Christopher P. Sighinolfi - Jefferies LLC, Research Division:
Just one quick cleanup for me, and actually, it's probably for Don. And this is really just tied to NGL and pet chem. Lots of moving parts in the quarter with BI and the drop-down. But just wondering if you guys could quantify the DCF impact from the dropped assets for the period owned, and sort of how that compares to the guidance you gave us earlier in the year. I think you were looking for 130 to 160 on the full year and so just wondering how sort of initial 1 month of owned DCF sort of stacks up against that.
Donald R. Chappel:
I think our initial guidance, Chris, contemplated 3 months of ownership of PZ. And as it turned out, there was 1 full month of ownership because the drop-down happened a couple of months later than what we expected when we put out that guidance in the first place. The good news, Williams enjoyed those earnings for January and February instead, and the -- yes, the 1 month was about $15 million to $20 million.

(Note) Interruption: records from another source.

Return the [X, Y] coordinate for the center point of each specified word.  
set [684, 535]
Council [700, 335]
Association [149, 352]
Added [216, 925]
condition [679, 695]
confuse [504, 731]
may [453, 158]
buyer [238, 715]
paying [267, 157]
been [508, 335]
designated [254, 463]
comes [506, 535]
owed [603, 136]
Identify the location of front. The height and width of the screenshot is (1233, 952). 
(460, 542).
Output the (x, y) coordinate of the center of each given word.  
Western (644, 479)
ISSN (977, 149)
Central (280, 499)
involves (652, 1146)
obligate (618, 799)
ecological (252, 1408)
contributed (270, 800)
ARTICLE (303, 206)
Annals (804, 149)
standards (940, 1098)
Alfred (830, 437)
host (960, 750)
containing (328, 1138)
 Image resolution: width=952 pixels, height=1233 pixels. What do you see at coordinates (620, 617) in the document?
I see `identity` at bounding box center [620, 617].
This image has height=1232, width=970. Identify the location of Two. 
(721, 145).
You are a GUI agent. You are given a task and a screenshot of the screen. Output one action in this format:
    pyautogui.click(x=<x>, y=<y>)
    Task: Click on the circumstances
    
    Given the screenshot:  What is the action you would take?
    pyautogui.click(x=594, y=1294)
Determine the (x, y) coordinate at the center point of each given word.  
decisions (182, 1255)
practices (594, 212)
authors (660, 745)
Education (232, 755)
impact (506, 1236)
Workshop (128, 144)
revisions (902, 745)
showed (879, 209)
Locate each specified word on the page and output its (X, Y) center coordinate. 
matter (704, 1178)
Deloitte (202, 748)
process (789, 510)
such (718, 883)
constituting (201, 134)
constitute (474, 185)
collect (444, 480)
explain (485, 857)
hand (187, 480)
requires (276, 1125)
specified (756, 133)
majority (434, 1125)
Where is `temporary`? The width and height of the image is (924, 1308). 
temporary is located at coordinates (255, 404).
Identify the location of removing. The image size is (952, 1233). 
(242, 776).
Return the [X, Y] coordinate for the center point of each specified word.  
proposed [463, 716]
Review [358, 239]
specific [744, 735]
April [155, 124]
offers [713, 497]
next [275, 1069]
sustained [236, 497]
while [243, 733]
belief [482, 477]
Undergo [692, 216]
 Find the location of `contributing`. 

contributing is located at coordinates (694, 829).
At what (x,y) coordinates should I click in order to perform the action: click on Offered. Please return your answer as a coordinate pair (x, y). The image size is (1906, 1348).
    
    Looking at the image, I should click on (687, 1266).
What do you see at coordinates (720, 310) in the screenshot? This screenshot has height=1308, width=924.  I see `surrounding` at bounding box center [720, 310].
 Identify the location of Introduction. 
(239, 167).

Christopher P. Sighinolfi - Jefferies LLC, Research Division:
Okay. And then you guys -- just quick follow-up on that. You guys had flagged some tie-in issues and third-party disruptions in 4Q up there. Just wondering if all that's resolved at this point.
John R. Dearborn:
Yes. That is a great question now. And yes, we did through the first quarter, but we're tight-lined to Suncor up there. They did have some operating issues at the upgrader, which reduced our volumes approximately by about 20%. At the end of the quarter, all of those issues were resolved, and we're back to full volume. So looking forward, we can expect Canada to deliver at its full potential.
Operator:
With no further questions in the queue, I'd like to turn the call back to our presenters for any additional or closing remarks.
Alan S. Armstrong:
Okay, well, great. Thank you, everybody, for joining us this morning. As you can tell, a lot of excitement about the quarter and the growth prospects that we have in front of us. And we'd just say we look forward to seeing you at analyst day and sharing a little more of that with you and particularly as we look further in beyond '15. So thanks again for joining us, and we're excited -- we very much look forward to seeing you at the upcoming analyst day.
Operator:
Ladies and gentlemen, that does conclude today's call. Thank you all for joining.